Work instruction: The lines needed are those below that contain the word "resolution"; copy each one.

== Data supplied ==

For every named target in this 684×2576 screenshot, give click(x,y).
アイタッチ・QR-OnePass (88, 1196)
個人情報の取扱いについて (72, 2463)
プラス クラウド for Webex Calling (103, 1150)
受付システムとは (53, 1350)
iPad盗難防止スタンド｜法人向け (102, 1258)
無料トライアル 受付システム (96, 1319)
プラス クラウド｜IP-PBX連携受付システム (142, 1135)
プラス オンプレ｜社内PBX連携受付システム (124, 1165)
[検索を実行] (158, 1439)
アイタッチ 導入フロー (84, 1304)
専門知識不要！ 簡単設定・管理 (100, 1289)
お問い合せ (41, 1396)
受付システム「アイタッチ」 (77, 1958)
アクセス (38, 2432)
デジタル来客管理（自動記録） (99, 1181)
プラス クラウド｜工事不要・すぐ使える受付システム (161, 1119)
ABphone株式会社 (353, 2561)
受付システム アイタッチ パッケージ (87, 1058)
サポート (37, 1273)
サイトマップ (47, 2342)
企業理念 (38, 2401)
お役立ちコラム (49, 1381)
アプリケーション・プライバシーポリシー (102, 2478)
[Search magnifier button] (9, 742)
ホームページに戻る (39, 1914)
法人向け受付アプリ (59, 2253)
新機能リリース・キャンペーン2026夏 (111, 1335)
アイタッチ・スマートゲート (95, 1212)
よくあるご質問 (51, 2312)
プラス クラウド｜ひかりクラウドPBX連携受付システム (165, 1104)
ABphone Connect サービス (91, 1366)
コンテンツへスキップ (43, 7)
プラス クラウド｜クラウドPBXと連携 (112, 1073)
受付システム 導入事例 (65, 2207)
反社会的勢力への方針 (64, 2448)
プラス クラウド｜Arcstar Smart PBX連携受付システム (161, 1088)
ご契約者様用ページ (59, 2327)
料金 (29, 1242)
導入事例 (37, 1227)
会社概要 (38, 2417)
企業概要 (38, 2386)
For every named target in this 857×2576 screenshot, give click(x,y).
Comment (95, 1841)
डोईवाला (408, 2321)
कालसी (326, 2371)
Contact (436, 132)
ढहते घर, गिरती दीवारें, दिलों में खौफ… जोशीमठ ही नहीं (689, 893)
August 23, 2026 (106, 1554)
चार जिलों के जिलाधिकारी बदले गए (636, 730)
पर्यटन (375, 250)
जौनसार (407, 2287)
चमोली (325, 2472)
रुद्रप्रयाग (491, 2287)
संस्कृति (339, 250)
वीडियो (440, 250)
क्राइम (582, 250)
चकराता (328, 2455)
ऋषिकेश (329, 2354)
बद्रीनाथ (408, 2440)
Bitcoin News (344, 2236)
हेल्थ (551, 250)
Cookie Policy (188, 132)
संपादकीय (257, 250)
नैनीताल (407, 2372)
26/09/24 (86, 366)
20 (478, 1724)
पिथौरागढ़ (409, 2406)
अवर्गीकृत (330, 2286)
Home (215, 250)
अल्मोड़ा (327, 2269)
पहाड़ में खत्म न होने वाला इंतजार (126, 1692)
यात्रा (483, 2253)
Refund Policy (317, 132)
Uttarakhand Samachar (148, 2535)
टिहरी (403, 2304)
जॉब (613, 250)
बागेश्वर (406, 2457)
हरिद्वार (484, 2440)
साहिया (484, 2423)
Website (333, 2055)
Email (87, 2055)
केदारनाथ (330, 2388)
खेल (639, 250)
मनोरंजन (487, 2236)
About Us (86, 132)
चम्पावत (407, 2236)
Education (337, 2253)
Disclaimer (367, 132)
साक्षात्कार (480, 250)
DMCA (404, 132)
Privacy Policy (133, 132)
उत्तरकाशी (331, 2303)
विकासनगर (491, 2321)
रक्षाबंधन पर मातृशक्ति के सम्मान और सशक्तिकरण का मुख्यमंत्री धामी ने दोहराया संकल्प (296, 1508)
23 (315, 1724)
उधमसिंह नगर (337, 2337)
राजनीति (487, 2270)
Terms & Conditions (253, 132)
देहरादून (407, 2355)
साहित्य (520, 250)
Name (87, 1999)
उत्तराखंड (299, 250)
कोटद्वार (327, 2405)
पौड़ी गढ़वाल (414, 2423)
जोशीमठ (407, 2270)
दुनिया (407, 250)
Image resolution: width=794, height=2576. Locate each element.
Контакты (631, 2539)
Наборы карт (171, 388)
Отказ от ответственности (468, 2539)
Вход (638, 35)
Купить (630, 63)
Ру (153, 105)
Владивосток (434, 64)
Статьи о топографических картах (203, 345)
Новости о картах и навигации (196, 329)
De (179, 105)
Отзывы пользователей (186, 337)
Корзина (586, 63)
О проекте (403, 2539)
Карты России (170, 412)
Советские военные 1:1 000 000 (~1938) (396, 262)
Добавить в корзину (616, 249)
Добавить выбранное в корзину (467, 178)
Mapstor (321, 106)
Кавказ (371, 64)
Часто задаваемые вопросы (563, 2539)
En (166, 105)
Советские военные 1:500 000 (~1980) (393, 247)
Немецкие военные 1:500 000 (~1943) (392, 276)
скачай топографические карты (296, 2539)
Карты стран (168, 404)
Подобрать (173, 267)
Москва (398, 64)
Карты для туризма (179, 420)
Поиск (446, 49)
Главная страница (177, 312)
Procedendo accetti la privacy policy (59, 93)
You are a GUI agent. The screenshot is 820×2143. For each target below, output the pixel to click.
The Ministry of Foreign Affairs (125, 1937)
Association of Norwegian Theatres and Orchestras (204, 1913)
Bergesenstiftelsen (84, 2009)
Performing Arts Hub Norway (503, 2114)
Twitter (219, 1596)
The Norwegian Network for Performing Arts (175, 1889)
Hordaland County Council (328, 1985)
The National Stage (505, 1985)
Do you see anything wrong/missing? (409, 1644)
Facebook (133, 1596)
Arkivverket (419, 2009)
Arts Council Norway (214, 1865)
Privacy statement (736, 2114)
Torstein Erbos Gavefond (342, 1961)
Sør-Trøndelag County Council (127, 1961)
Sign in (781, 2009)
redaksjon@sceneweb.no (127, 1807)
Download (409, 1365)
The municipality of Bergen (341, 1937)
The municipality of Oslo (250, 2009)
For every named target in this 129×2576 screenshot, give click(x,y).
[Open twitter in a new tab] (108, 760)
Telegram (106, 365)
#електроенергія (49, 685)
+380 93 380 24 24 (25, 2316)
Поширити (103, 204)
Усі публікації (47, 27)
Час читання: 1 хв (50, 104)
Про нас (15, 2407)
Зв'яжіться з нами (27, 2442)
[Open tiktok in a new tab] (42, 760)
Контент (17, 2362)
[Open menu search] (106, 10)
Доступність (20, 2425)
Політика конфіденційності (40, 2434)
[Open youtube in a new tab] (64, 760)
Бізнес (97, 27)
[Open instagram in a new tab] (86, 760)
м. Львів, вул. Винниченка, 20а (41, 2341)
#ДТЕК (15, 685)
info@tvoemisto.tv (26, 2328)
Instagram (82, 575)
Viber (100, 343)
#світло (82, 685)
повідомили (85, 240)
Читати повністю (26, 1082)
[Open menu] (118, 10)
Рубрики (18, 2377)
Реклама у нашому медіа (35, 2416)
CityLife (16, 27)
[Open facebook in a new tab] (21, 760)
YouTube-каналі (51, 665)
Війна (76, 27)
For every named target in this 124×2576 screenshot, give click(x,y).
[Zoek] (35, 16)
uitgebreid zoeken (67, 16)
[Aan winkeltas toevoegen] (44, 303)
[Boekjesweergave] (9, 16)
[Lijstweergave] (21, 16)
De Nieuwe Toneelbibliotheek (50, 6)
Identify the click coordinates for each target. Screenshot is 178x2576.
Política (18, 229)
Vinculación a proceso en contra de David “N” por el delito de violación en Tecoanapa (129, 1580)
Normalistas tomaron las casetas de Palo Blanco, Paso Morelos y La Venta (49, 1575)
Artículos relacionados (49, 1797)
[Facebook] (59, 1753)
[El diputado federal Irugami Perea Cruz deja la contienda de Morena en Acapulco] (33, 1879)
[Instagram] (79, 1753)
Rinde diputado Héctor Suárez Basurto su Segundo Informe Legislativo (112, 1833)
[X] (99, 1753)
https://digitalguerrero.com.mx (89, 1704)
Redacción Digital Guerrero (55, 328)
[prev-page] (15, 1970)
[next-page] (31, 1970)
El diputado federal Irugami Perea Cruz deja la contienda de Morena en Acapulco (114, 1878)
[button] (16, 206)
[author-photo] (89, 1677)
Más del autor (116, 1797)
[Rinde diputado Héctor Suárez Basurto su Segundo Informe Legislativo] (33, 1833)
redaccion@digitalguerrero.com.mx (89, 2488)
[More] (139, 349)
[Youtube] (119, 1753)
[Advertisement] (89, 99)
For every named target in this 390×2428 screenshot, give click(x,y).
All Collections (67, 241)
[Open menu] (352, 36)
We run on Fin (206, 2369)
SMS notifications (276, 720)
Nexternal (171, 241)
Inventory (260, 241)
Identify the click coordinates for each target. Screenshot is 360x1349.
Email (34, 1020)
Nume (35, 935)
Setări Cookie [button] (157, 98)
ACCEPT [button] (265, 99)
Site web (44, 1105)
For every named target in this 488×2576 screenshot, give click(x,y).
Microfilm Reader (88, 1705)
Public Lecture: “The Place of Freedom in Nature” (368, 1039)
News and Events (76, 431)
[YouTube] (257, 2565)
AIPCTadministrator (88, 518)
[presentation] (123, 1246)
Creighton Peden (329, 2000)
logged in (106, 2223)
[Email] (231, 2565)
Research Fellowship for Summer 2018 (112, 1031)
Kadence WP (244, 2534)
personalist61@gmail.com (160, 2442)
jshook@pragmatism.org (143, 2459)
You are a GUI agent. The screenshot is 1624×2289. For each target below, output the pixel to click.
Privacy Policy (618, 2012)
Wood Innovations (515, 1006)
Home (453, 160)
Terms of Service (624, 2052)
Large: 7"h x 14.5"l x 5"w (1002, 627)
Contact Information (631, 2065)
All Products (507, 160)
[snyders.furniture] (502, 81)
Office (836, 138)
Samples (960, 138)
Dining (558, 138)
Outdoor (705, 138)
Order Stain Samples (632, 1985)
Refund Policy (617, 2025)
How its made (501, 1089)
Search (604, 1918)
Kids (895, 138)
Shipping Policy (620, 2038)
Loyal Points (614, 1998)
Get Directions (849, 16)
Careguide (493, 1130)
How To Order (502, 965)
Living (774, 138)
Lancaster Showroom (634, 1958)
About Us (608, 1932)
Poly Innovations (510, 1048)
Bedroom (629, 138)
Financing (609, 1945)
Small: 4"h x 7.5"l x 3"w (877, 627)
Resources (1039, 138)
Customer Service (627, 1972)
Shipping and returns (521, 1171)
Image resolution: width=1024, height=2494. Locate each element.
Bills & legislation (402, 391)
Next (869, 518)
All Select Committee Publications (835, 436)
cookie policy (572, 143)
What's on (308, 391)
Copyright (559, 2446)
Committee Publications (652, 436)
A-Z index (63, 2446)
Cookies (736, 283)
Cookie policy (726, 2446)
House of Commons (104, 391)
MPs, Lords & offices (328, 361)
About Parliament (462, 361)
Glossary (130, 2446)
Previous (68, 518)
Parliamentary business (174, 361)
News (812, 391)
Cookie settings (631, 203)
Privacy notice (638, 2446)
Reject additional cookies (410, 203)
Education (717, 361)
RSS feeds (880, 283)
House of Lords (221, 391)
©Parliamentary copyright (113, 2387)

===

Finished exercise:
Image resolution: width=794, height=2576. Locate each element.
Image resolution: width=1024, height=2494. Locate each element.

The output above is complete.